>> BEGIN INPUT FOR THIS TASK

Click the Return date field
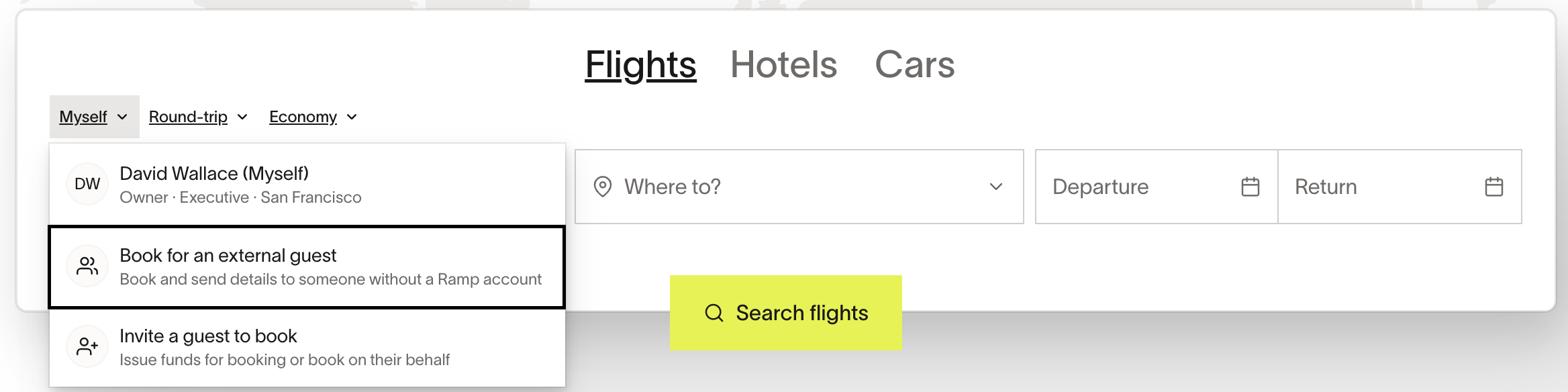 [1400, 187]
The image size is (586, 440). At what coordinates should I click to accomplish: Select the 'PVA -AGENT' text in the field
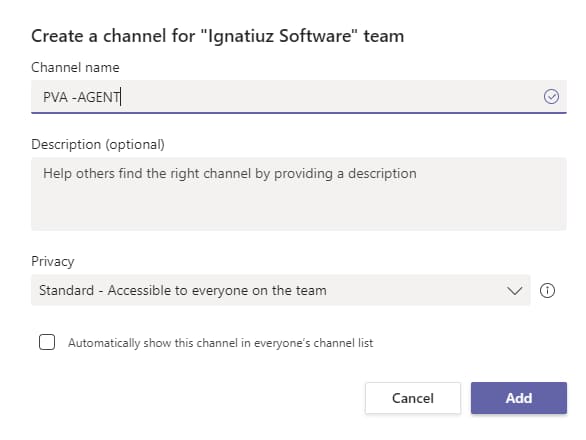pos(81,97)
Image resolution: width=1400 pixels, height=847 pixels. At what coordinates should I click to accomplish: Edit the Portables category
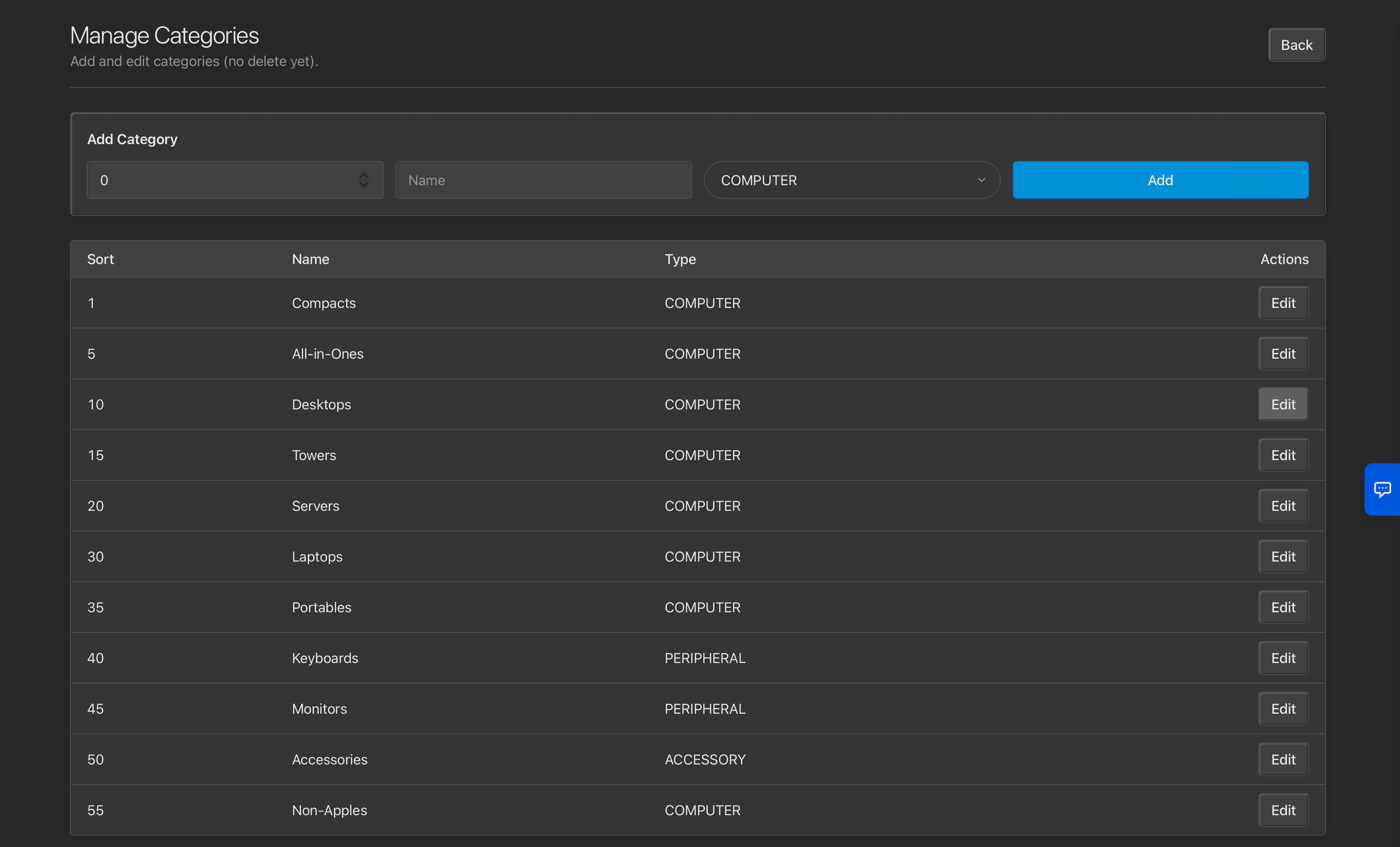pos(1282,607)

>> END INPUT FOR THIS TASK

== PROBLEM DESCRIPTION ==
Rewrite all the records with "coordinates" changed to "position" and everything else kept the same. Leave the pictures out.

== REPLY TO THE TASK ==
Click the Return date field
 [1400, 187]
The image size is (586, 440). At what position should I click to accomplish: Select the 'PVA -AGENT' text in the field
pos(81,97)
Image resolution: width=1400 pixels, height=847 pixels. At what position should I click to accomplish: Edit the Portables category
pos(1282,607)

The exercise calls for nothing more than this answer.